FIFA....lagi:
Dalam Piala Dunia yang paling kontroversial ini, Jerman mungkin hanya memberikan salah satu gambaran yang menentukan. Saat tim Hansi Flick berbaris untuk foto sebelum laga, masing-masing dari 11 pemain mereka menutup mulutnya, sebuah pesan sederhana namun efektif untuk FIFA, penyelenggara turnamen, yang awal pekan ini mengancam akan memberikan sanksi kepada pemain mana pun yang memilih untuk mengenakan ban kapten pelangi OneLove dalam sebuah pertandingan.

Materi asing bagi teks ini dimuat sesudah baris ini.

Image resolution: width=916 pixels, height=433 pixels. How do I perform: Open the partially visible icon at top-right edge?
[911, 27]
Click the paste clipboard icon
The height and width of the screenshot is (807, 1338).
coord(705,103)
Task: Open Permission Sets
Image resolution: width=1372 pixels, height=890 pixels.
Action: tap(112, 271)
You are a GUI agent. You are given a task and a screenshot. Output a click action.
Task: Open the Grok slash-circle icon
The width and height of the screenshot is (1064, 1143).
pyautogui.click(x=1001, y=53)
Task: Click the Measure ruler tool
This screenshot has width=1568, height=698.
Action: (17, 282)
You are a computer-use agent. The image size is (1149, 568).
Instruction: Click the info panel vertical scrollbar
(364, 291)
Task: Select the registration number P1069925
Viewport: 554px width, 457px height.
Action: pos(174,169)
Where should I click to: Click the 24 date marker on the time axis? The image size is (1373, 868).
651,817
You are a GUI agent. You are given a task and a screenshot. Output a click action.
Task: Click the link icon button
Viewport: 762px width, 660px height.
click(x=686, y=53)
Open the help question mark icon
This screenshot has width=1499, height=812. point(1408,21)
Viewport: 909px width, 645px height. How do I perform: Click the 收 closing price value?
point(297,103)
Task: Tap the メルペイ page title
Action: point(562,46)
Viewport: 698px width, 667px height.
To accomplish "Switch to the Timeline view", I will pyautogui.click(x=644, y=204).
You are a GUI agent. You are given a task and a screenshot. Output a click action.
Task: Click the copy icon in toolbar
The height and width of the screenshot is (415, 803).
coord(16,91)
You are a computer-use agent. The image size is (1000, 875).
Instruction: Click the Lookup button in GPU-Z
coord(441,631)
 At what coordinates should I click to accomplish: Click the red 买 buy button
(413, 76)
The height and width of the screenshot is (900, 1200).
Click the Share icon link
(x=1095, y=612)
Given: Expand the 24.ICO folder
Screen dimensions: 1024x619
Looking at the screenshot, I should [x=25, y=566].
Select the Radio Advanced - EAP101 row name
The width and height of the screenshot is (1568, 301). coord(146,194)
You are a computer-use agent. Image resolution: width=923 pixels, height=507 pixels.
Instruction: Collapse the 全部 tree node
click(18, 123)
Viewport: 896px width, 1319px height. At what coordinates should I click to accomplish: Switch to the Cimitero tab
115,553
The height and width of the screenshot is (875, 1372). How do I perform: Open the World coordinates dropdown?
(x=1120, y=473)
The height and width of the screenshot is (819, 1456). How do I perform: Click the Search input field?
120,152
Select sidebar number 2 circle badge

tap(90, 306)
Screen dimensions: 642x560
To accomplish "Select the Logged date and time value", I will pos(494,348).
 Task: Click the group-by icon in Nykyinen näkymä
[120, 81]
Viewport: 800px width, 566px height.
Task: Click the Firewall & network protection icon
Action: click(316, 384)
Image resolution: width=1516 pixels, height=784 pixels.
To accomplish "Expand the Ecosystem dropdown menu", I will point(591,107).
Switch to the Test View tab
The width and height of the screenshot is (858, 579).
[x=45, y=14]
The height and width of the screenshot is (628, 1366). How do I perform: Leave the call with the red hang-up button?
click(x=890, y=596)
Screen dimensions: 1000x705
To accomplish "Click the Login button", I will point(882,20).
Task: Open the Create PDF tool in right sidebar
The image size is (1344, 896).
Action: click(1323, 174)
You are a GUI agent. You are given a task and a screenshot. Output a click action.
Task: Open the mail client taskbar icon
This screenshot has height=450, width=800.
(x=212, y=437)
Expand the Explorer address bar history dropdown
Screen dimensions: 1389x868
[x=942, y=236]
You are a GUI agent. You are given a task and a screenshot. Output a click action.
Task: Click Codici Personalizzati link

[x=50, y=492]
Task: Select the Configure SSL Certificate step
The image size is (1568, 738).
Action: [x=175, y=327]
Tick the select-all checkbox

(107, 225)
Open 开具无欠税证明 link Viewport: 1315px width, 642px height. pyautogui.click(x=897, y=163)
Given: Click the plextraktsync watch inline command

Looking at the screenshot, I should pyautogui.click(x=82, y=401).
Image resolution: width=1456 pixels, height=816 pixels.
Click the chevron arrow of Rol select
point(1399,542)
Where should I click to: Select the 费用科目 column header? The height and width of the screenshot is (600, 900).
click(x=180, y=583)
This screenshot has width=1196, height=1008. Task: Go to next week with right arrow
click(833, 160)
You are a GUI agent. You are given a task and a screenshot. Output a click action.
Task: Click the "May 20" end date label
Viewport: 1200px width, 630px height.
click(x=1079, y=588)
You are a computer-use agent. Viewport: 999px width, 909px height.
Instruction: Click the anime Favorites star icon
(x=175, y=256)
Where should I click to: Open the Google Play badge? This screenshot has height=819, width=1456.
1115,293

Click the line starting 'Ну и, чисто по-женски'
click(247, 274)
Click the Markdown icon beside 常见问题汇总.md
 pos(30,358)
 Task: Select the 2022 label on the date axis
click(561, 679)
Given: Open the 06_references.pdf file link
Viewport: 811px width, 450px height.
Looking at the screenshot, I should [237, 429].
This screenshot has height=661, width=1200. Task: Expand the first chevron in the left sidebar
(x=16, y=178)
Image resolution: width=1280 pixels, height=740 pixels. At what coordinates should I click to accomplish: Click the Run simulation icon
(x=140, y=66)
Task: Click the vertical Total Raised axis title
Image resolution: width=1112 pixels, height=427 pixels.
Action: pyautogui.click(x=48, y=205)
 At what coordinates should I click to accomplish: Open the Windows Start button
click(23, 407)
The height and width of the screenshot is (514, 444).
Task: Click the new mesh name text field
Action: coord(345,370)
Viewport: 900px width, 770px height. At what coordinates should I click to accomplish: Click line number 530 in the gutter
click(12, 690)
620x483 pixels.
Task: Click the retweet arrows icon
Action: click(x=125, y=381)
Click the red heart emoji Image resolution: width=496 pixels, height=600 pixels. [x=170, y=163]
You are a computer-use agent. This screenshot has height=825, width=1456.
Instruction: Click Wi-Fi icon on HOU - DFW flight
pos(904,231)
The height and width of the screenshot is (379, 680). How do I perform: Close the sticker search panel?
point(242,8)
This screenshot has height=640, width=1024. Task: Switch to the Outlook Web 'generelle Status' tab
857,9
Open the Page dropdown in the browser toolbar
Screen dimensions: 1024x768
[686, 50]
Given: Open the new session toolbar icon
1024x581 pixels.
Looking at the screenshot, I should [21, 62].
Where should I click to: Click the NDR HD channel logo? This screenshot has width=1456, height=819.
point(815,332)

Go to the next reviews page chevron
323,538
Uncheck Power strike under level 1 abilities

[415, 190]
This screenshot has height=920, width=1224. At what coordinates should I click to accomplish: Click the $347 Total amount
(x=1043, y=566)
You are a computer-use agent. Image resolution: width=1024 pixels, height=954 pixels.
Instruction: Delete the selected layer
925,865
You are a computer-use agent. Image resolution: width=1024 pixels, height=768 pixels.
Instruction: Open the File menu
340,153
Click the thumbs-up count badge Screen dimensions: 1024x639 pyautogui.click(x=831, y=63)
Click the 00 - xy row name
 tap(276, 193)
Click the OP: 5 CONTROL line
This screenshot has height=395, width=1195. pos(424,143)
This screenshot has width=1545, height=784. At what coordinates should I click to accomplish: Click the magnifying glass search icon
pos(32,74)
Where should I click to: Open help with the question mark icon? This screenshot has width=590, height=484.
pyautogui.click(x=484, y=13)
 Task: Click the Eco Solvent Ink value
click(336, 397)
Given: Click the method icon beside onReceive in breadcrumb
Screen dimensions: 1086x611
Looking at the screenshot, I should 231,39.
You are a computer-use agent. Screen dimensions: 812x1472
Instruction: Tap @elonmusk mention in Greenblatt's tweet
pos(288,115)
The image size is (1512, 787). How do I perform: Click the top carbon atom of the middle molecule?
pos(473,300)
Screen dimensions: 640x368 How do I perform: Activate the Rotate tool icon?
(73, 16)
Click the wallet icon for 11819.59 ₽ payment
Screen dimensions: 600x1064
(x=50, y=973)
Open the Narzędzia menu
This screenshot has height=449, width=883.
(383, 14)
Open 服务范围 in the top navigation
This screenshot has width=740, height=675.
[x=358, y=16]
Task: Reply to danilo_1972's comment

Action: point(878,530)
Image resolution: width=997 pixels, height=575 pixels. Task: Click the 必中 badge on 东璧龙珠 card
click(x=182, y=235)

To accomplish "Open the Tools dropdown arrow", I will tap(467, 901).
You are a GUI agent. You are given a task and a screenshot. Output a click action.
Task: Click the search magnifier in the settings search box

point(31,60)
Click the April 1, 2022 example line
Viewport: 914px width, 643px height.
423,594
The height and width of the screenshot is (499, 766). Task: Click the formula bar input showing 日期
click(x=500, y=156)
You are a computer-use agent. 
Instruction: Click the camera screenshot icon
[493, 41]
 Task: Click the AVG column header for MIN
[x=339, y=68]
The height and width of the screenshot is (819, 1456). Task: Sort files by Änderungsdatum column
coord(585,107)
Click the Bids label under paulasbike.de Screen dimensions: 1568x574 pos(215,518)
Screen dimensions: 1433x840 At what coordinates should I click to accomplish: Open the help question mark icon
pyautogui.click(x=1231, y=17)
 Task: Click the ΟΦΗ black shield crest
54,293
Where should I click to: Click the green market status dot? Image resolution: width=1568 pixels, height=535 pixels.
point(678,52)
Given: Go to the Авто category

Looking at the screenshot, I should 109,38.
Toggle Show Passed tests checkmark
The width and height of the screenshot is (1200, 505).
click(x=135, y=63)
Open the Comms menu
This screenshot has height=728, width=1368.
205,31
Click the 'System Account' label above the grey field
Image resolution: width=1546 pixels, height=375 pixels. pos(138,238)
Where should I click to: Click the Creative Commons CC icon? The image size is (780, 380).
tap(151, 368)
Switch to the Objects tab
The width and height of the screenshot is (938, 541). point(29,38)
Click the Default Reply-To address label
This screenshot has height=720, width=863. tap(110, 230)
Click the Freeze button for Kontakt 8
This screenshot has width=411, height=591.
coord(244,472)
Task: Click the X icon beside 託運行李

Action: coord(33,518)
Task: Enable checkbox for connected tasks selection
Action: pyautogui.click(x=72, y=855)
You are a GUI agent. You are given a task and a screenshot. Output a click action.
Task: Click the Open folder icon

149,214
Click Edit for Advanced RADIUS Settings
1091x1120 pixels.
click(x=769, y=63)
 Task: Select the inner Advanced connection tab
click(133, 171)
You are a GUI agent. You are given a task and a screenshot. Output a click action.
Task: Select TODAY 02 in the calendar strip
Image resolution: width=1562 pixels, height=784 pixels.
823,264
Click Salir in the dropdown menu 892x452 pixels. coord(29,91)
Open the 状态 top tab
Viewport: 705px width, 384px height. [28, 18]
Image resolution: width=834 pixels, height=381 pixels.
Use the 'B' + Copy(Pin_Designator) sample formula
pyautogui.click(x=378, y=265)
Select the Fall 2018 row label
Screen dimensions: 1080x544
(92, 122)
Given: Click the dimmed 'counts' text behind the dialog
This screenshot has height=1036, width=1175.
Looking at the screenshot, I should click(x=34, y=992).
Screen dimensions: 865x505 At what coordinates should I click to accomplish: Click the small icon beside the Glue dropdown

Sebuah pernyataan dari FA Jerman, dirilis tepat setelah kick-off, berbunyi: "Dengan ban kapten kami, kami ingin memberi contoh nilai-nilai yang kami jalani di tim nasional: keragaman dan saling menghormati. Bersuara keras bersama dengan negara lain. Ini bukan tentang pesan politik: hak asasi manusia tidak dapat dinegosiasikan. Itu tidak perlu dikatakan lagi. Sayangnya masih belum. Itulah mengapa pesan ini sangat penting bagi kami. Melarang kami memakai ban kapten seperti melarang mulut kami. Pendirian kami tetap."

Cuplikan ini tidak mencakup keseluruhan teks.